- **SOURCE INFORMATION**:
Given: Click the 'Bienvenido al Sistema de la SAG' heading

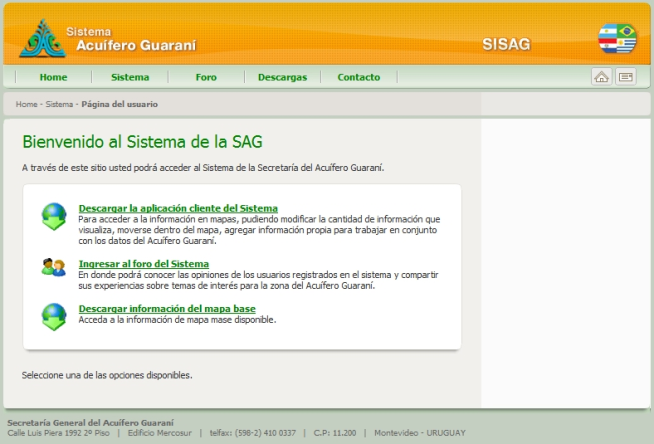Looking at the screenshot, I should click(x=142, y=142).
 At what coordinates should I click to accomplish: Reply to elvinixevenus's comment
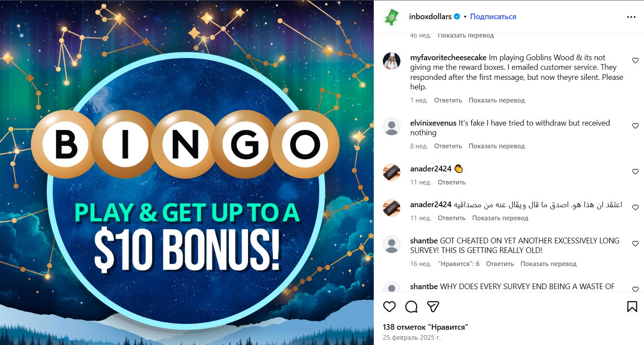click(448, 146)
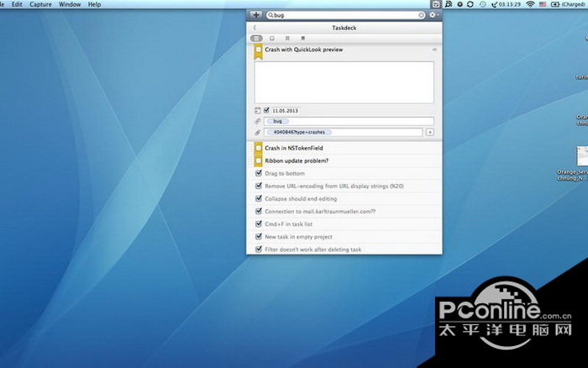The width and height of the screenshot is (588, 368).
Task: Open the gear settings dropdown
Action: coord(433,15)
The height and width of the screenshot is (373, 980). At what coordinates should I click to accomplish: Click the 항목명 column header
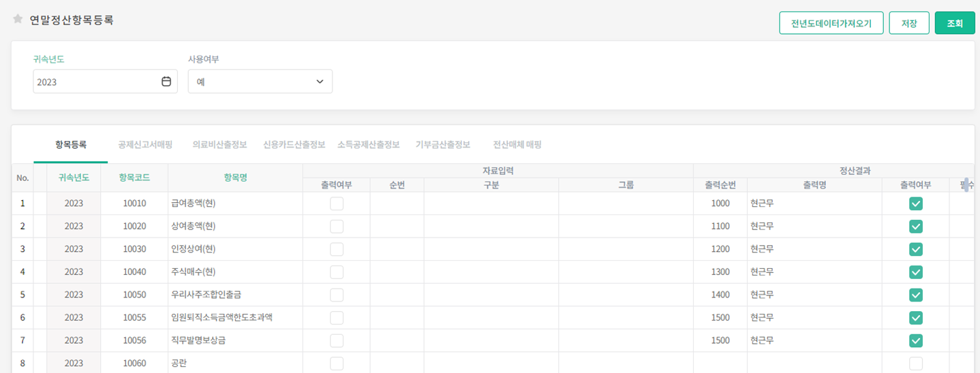[x=235, y=178]
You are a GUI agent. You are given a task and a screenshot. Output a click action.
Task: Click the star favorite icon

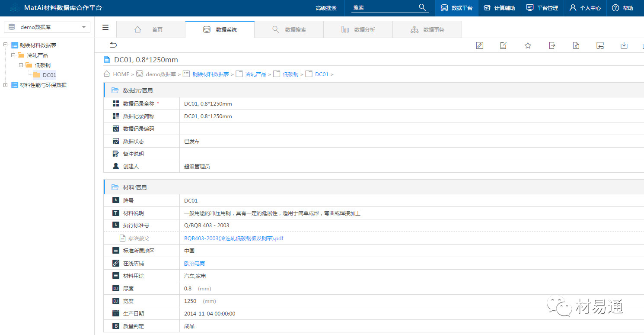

- **PROBLEM DETAILS**:
Take every record and copy it word for word, dropping the pictures.

- **RESULT FOR THIS EXERCISE**:
Given: Click the 'Bienvenido al Sistema de la SAG' heading

Looking at the screenshot, I should click(x=142, y=142).
 At what coordinates should I click to accomplish: Reply to elvinixevenus's comment
click(448, 146)
The width and height of the screenshot is (588, 368).
Task: Open the gear settings dropdown
Action: coord(433,15)
The height and width of the screenshot is (373, 980). At what coordinates should I click to accomplish: Click the 항목명 column header
[x=235, y=178]
You are a GUI agent. You are given a task and a screenshot. Output a click action.
Task: Click the star favorite icon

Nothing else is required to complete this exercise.